(TASK TO CARRY OUT): The expected output is the complete data, reproduced exactly.

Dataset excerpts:
··········
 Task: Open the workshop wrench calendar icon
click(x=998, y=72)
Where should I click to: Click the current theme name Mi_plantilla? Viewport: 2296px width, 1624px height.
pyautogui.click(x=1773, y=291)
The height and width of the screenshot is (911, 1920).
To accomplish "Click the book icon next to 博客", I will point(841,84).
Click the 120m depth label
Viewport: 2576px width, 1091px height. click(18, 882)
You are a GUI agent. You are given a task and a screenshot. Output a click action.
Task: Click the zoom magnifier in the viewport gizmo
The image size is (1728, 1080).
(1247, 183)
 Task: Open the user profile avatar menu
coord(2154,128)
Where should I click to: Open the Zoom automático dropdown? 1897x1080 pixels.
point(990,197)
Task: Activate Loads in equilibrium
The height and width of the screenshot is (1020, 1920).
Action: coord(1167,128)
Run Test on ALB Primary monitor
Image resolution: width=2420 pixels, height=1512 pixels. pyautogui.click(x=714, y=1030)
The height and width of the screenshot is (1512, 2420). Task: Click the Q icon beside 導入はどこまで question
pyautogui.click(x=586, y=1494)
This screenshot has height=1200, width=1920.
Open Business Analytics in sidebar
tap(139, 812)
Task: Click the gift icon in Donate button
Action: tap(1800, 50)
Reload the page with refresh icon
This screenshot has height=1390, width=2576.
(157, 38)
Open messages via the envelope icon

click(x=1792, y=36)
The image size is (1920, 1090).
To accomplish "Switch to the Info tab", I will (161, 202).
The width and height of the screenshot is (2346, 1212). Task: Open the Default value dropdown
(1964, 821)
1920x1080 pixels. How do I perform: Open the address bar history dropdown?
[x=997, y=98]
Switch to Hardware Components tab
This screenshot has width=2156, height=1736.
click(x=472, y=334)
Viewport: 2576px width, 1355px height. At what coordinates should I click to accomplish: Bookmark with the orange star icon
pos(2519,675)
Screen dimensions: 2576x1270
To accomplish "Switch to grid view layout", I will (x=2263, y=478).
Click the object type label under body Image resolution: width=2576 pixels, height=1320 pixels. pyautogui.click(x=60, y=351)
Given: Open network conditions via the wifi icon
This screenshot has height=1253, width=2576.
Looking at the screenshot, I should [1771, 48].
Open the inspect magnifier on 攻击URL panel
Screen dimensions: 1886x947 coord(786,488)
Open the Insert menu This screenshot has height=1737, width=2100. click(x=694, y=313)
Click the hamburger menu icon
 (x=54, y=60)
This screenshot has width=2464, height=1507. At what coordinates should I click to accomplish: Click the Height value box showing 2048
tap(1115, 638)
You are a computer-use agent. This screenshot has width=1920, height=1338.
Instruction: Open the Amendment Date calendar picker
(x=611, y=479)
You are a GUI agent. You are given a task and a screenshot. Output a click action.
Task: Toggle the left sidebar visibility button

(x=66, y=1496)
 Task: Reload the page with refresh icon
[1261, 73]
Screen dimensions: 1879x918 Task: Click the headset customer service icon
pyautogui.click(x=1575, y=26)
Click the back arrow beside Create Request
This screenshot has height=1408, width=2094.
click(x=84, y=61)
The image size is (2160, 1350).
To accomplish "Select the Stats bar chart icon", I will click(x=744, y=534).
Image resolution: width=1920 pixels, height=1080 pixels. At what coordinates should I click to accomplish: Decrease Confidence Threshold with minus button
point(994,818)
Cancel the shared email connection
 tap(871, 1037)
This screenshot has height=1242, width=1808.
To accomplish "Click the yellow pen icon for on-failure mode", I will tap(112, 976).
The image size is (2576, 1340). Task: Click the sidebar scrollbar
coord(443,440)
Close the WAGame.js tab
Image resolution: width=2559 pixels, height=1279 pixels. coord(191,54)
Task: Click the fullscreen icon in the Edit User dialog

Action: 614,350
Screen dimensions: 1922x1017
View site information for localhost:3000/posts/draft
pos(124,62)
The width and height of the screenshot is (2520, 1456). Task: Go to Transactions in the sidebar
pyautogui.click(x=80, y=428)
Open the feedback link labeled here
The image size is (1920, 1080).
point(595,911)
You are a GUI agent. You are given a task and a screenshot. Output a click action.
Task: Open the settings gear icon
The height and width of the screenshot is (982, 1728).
··········
(ANSWER TO THIS PROBLEM):
 Task: Open the workshop wrench calendar icon
click(x=998, y=72)
Where should I click to: Click the current theme name Mi_plantilla? Viewport: 2296px width, 1624px height.
pyautogui.click(x=1773, y=291)
The height and width of the screenshot is (911, 1920).
To accomplish "Click the book icon next to 博客", I will point(841,84).
Click the 120m depth label
Viewport: 2576px width, 1091px height. click(18, 882)
You are a GUI agent. You are given a task and a screenshot. Output a click action.
Task: Click the zoom magnifier in the viewport gizmo
The image size is (1728, 1080).
(1247, 183)
 Task: Open the user profile avatar menu
coord(2154,128)
Where should I click to: Open the Zoom automático dropdown? 1897x1080 pixels.
point(990,197)
Task: Activate Loads in equilibrium
The height and width of the screenshot is (1020, 1920).
Action: coord(1167,128)
Run Test on ALB Primary monitor
Image resolution: width=2420 pixels, height=1512 pixels. pyautogui.click(x=714, y=1030)
The height and width of the screenshot is (1512, 2420). Task: Click the Q icon beside 導入はどこまで question
pyautogui.click(x=586, y=1494)
This screenshot has height=1200, width=1920.
Open Business Analytics in sidebar
tap(139, 812)
Task: Click the gift icon in Donate button
Action: tap(1800, 50)
Reload the page with refresh icon
This screenshot has height=1390, width=2576.
(157, 38)
Open messages via the envelope icon

click(x=1792, y=36)
The image size is (1920, 1090).
To accomplish "Switch to the Info tab", I will (161, 202).
The width and height of the screenshot is (2346, 1212). Task: Open the Default value dropdown
(1964, 821)
1920x1080 pixels. How do I perform: Open the address bar history dropdown?
[x=997, y=98]
Switch to Hardware Components tab
This screenshot has width=2156, height=1736.
click(x=472, y=334)
Viewport: 2576px width, 1355px height. At what coordinates should I click to accomplish: Bookmark with the orange star icon
pos(2519,675)
Screen dimensions: 2576x1270
To accomplish "Switch to grid view layout", I will (x=2263, y=478).
Click the object type label under body Image resolution: width=2576 pixels, height=1320 pixels. pyautogui.click(x=60, y=351)
Given: Open network conditions via the wifi icon
This screenshot has height=1253, width=2576.
Looking at the screenshot, I should [1771, 48].
Open the inspect magnifier on 攻击URL panel
Screen dimensions: 1886x947 coord(786,488)
Open the Insert menu This screenshot has height=1737, width=2100. click(x=694, y=313)
Click the hamburger menu icon
 (x=54, y=60)
This screenshot has width=2464, height=1507. At what coordinates should I click to accomplish: Click the Height value box showing 2048
tap(1115, 638)
You are a computer-use agent. This screenshot has width=1920, height=1338.
Instruction: Open the Amendment Date calendar picker
(x=611, y=479)
You are a GUI agent. You are given a task and a screenshot. Output a click action.
Task: Toggle the left sidebar visibility button

(x=66, y=1496)
 Task: Reload the page with refresh icon
[1261, 73]
Screen dimensions: 1879x918 Task: Click the headset customer service icon
pyautogui.click(x=1575, y=26)
Click the back arrow beside Create Request
This screenshot has height=1408, width=2094.
click(x=84, y=61)
The image size is (2160, 1350).
To accomplish "Select the Stats bar chart icon", I will click(x=744, y=534).
Image resolution: width=1920 pixels, height=1080 pixels. At what coordinates should I click to accomplish: Decrease Confidence Threshold with minus button
point(994,818)
Cancel the shared email connection
 tap(871, 1037)
This screenshot has height=1242, width=1808.
To accomplish "Click the yellow pen icon for on-failure mode", I will tap(112, 976).
The image size is (2576, 1340). Task: Click the sidebar scrollbar
coord(443,440)
Close the WAGame.js tab
Image resolution: width=2559 pixels, height=1279 pixels. coord(191,54)
Task: Click the fullscreen icon in the Edit User dialog

Action: 614,350
Screen dimensions: 1922x1017
View site information for localhost:3000/posts/draft
pos(124,62)
The width and height of the screenshot is (2520, 1456). Task: Go to Transactions in the sidebar
pyautogui.click(x=80, y=428)
Open the feedback link labeled here
The image size is (1920, 1080).
point(595,911)
You are a GUI agent. You are given a task and a screenshot. Output a click action.
Task: Open the settings gear icon
The height and width of the screenshot is (982, 1728).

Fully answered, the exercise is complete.